Embedding principles of design

design.jpg  Things of beauty attract our eye, refresh our spirits, calm a troubled moment, and bring joy and inspiration to our lives. 

I would even posit that good design can encourage us to “do better.”

Continuing my thoughts from previous posts about design, I’m contemplating points that Daniel Pink made in Whole New Mind regarding the significance of it.   He writes about a study at Pittsburg’s Montefiore Hospital that demonstrated that patients in well designed rooms have quicker recovery times, and a study at Georgetown University that enhancing a school’s appearance could even increase test scores.

Design really is about communicating something to the receiver–whether it’s the special lilt of a well-put written phrase, or the feeling of luxuriousness that a fine hotel imparts, or the comic turn of a slapstick movie, or the inspiration that society cares enough to make a beautiful learning space for students.  

On Beyond School, there’s been an ongoing discussion about written versus nonwritten communication.  But somehow I still think this all goes back to the idea of the audience and the issue of design.

Sentences and writing are things that are designed.  Presentations are something that are designed.  Videos are designed.   Maybe students don’t realize they are designing something–but there is an element of choice in every thing we create.   And we should scaffold students in understanding that.

For example, you can have written the most elegant of books, but if the publisher picks a poor cover design, chances are, the book will sit on the library shelves and be rarely read.   If you can write the most eloquent of essays but can’t stand before a class and present your ideas, then your communication with your audience is hampered.    If you memorize every joke in the book, but can’t deliver the joke with panache, then the joke falls flat and the message never is conveyed.

The point is, there is design behind everything we should be teaching students.   Yes, truly, they are sometimes struggling to master the basics, but almost all students can respond to the effective design of a story, of a YouTube video, of a superbowl commercial, of a poem, of a painting.   By illustrating the technique–by having conversations about how things are constructed, we really deepen their understanding of something–but we also are giving them important tools for communicating more effectively themselves.

Showing students two items they could purchase like these air cleaners (pictured below) and asking them which is more appealing to them helps them flesh out those ideas about what important intangibles design communicates. (I of course got this idea from Daniel Pink’s discussion of toilet brushes–but these two designs just were begging for me to compare them in the store).

aircondition.jpg        aircondition2.jpg

Which one would you want in your bedroom or kitchen?

So, let students see one another’s projects in progress and see if that inspires them to better work themselves.    Share good presentations with them, good writing with them, good video work with them, good advertising with them–and see what it inspires.  

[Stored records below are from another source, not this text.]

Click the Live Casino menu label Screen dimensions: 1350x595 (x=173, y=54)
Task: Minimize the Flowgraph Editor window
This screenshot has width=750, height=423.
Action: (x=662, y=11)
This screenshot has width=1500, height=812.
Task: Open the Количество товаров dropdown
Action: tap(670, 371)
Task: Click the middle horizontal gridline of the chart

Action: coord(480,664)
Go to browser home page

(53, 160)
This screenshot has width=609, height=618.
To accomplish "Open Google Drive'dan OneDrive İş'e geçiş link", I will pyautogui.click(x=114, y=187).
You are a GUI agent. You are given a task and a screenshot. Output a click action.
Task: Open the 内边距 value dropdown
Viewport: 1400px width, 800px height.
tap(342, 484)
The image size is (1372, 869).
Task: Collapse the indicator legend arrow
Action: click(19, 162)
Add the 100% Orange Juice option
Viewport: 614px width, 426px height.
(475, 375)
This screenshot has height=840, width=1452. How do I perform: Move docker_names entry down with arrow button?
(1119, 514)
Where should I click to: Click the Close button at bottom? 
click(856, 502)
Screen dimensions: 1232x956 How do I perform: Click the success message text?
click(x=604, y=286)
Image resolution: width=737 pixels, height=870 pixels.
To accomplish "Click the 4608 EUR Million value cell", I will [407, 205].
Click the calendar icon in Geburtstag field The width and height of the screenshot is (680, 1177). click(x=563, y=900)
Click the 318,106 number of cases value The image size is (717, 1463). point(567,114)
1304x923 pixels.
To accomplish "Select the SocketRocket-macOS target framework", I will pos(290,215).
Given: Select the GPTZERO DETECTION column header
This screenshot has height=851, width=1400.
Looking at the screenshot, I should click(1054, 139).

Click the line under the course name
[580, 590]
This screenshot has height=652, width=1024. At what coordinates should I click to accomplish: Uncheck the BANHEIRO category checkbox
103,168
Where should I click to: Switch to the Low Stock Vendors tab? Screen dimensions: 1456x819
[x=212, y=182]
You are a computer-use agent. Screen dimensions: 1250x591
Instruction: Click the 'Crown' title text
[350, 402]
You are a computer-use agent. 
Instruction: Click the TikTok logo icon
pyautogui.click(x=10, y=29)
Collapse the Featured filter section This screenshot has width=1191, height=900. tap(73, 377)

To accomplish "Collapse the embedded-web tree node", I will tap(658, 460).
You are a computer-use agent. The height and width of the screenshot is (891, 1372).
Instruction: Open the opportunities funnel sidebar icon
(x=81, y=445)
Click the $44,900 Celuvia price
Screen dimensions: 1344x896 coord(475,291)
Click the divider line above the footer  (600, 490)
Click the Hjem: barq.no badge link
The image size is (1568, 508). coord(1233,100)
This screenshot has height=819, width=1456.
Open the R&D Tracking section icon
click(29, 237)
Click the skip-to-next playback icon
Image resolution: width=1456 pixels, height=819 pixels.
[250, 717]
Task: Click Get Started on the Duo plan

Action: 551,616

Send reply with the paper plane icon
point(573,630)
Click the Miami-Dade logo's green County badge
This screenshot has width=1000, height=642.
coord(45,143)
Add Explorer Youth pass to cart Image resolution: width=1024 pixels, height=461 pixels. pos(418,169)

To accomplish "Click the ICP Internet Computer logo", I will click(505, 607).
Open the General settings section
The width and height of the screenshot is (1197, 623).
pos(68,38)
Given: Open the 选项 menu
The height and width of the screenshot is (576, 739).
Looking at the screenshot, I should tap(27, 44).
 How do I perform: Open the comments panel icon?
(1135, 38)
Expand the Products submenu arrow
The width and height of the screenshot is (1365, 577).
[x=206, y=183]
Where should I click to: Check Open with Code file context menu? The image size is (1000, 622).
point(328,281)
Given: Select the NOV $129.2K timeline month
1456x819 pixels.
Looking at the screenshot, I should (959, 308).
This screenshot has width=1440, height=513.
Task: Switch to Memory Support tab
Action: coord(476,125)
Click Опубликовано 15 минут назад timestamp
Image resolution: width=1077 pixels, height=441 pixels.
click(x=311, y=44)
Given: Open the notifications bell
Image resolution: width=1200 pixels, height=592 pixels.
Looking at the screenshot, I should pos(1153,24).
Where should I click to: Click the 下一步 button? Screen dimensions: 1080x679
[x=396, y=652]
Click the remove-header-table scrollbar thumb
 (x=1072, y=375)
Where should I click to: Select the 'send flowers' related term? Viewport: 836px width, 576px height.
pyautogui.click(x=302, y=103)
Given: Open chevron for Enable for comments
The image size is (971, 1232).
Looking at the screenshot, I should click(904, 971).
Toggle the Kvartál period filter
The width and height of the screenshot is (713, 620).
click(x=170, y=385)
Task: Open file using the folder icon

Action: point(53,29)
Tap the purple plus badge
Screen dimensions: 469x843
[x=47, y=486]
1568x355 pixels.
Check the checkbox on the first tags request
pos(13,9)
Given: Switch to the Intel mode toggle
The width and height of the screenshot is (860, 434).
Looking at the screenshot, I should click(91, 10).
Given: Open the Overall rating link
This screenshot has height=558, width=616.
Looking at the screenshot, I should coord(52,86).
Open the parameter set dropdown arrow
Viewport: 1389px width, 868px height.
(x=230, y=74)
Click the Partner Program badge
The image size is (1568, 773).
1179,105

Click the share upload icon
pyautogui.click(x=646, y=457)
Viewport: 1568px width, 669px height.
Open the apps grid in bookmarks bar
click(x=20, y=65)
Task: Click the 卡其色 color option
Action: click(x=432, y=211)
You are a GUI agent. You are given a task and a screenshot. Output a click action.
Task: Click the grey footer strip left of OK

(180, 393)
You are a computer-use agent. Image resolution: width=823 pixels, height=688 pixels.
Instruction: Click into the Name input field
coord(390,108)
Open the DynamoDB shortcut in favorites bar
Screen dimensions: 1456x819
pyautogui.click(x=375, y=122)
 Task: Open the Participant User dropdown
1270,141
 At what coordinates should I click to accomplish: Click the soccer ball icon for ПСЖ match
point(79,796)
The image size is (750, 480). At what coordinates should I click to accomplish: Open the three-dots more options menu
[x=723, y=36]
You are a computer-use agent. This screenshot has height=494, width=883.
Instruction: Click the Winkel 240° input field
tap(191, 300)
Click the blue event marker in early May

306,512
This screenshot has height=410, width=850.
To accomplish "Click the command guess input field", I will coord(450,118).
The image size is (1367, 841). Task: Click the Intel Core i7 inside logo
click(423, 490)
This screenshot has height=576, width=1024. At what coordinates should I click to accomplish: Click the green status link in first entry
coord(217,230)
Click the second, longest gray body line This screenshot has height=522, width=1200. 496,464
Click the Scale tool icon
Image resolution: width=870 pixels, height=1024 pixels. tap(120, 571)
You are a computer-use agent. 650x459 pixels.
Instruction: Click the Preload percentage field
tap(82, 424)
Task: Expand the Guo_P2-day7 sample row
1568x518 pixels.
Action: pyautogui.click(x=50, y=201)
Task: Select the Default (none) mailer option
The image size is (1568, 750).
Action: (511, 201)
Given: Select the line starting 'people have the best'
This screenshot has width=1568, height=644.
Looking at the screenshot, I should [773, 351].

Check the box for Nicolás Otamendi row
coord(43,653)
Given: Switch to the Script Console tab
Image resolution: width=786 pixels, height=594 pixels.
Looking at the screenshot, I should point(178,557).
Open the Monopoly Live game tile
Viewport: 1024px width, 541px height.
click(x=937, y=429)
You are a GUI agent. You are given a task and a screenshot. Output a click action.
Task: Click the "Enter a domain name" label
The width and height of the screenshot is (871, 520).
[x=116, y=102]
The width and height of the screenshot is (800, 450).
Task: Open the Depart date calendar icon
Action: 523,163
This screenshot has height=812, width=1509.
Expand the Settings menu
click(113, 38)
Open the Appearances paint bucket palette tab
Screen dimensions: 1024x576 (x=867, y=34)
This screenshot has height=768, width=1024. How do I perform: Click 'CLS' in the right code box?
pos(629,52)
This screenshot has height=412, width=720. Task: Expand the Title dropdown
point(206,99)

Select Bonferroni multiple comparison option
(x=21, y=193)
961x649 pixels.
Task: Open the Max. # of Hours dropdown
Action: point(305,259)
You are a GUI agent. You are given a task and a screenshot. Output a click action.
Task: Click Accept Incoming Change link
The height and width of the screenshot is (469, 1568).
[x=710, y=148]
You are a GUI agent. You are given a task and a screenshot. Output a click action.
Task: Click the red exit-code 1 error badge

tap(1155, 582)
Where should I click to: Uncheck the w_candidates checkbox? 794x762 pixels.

As one student on David Truss’s blog commented about a wiki project he did with students,

“I thought this was a great project because it was always fun, and when you needed inspiration, it was easy to just click on someone else’s page, and see all the neat stuff that they’ve done, and then it makes you want to make your page just as good (or, it did for me).”

Interesting and good design inspires students to reach farther, to stretch themselves.

Daniel Pink shares some excellent ideas in Whole New Mind for encouraging students to think about how things are designed –like keeping a design notebook, asking students to redesign a product they dislike, looking at magazine layouts, writing about an object they love because of its design, etc.

If writing or making a video or anything our students do is about conveying who they are, then what is really important?   The grammar details will come, the spelling can be fixed, the lingo can work, but if they know what they want to say, and how they want to convey it, their message will come through clearly and with impact.

Daniel Pink shared a quote which summarizes it well: 

“Aesthetics matter.  Attractive things work better.”  (Don Norman, author)

Shouldn’t this be a significant part of Language Arts and information literacy curricula?

2 thoughts on “Embedding principles of design

  1. Carolyn, this is a great post. Dead on. How do we as librarians work the concepts of design into our lessons and out outcomes?

    If you don’t know it, I strongly suggest Robin Williams’s book The Non-Designer’s Design Book. A few basic principles and everyone’s stuff LOOKS a lot better.